══ Excerpt provided

We spent our first night in Galway having stopped off at Athenry, enroute from Dublin. Athenry is a little town surrounded by the remains of a ancient city wall. We had a look around the castle, and also had a wander around the town where we discovered a very 'Irish' fire station. There were two fire engine doors, directly in front of one however, another building partially obstructing the door and yes I of course I photographic proof. Galway is a very pretty town, through its centre runs the very fast flowing river Corrib. Feeding into the river Corrib are slower flowing canals and along its banks a very pretty walking path that follows the river leading out to the sea. It was a hive of activity down by the river mouth, and a beautiful sunny evening had brought out lots of walkers and people sitting having picnics or a quiet drink. We had a meander through the historic area of town before settling on an Irish Pub for dinner and my first ever Guinness.

════

Task description: According to the Galway travel account, which river runs through the center of Galway? The data that follows comes from a different source than the Galway travel account.

══ Data section

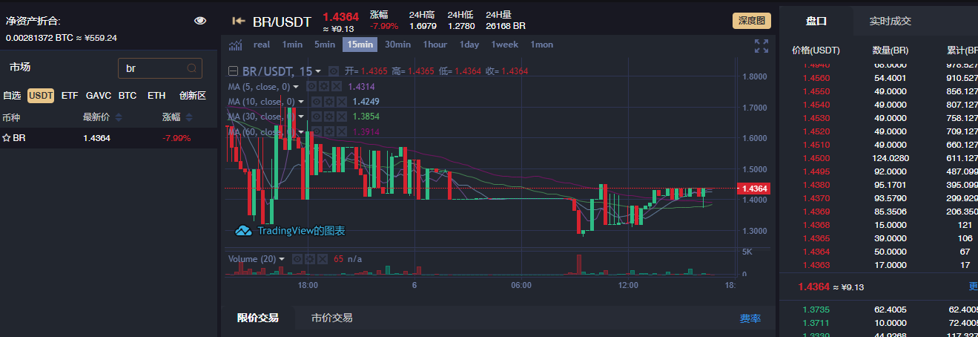Click search magnifier in market box
The height and width of the screenshot is (337, 978).
[191, 68]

════

Solution to this exercise: The river Corrib.